- EXERCISE DESCRIPTION
Output exactly the lines of the listing below that run from the line with "Task: Go to previous page in Past submissions" through the line with "Task: Click the". No pictures.

- EXERCISE INPUTS

------------------------------------------------

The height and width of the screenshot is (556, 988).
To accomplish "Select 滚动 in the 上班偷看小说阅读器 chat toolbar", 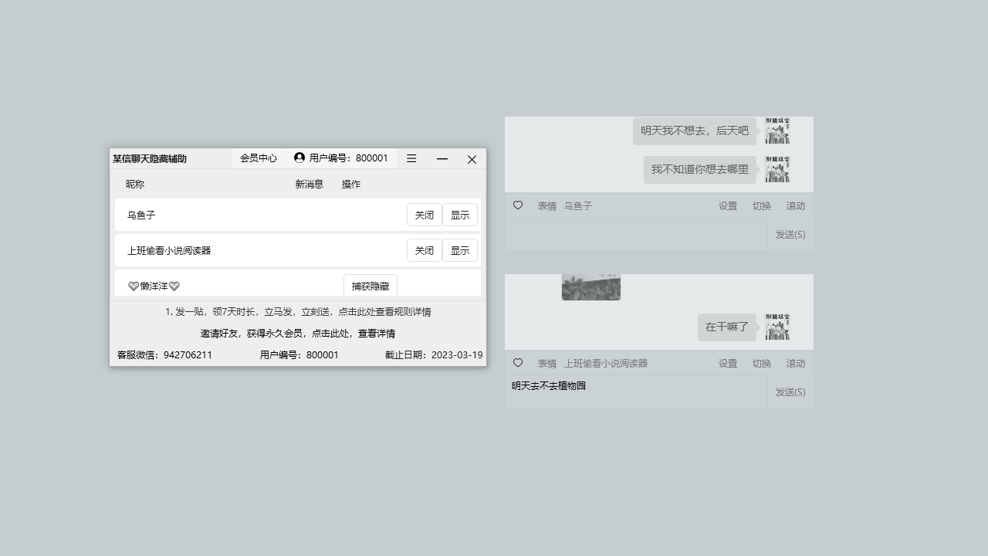I will pos(796,363).
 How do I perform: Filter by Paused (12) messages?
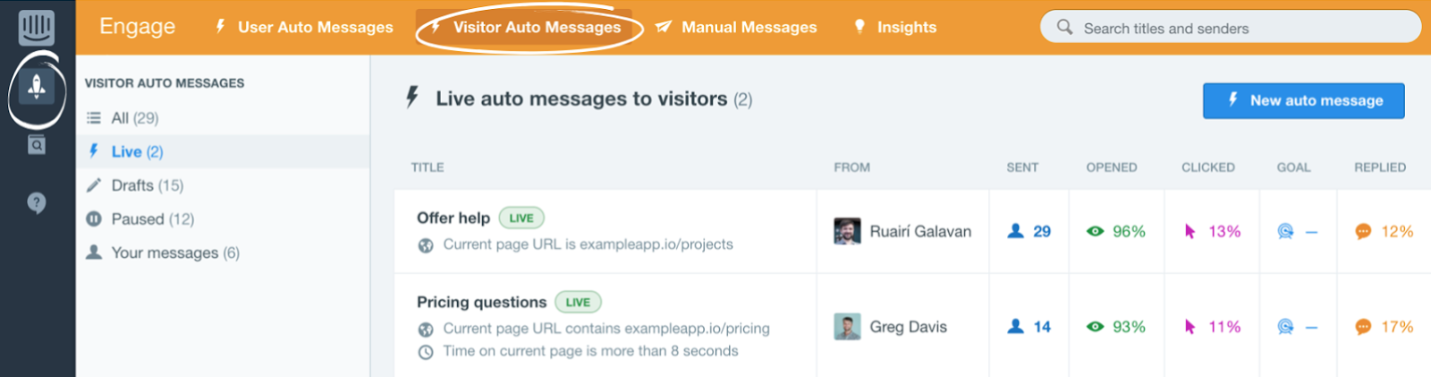click(x=152, y=219)
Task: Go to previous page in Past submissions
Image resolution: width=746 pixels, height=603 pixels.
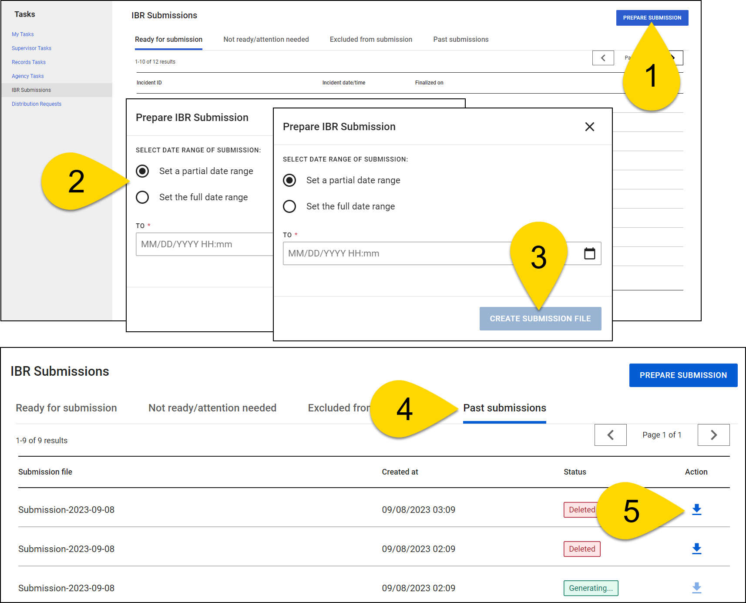Action: [x=610, y=435]
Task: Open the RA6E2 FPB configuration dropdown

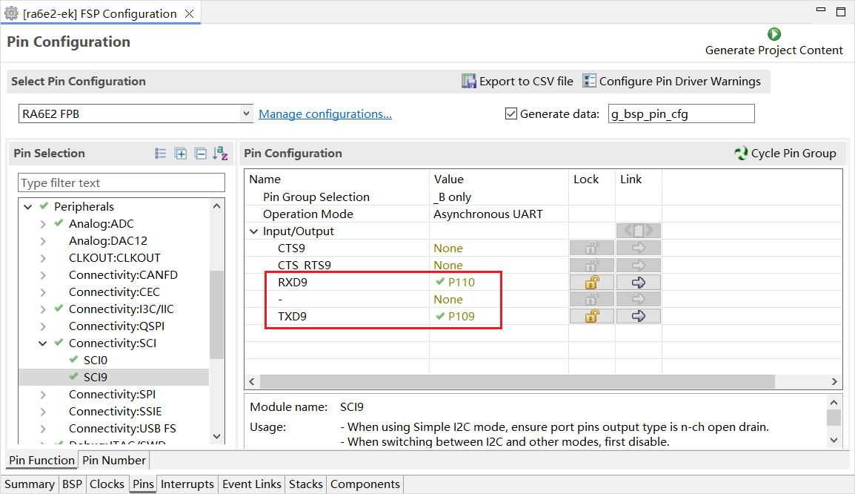Action: (247, 113)
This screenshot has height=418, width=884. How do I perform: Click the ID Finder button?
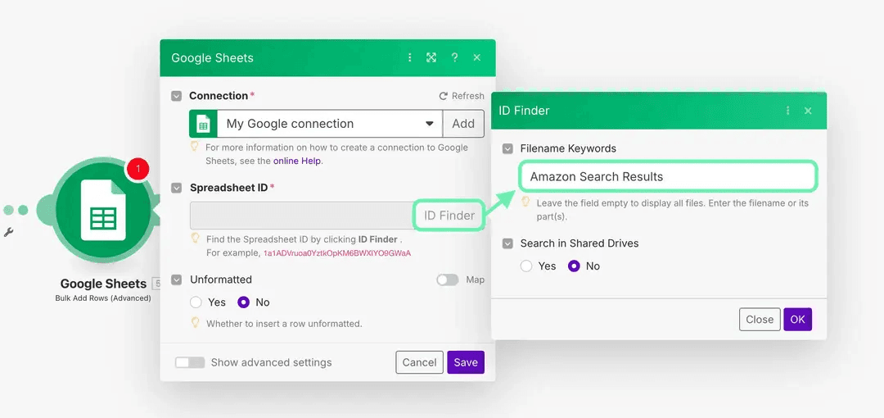coord(449,216)
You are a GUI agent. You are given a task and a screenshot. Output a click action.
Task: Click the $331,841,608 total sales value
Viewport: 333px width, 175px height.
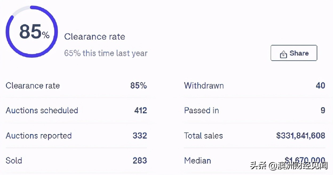point(301,136)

------------------------------------------------

- WRITTEN SOLUTION
Task: Go to previous page in Past submissions
Image resolution: width=746 pixels, height=603 pixels.
Action: [x=610, y=435]
Task: Open the RA6E2 FPB configuration dropdown

Action: (247, 113)
This screenshot has height=418, width=884. How do I perform: Click the ID Finder button?
coord(449,216)
You are a GUI agent. You are given a task and a screenshot. Output a click action.
Task: Click the $331,841,608 total sales value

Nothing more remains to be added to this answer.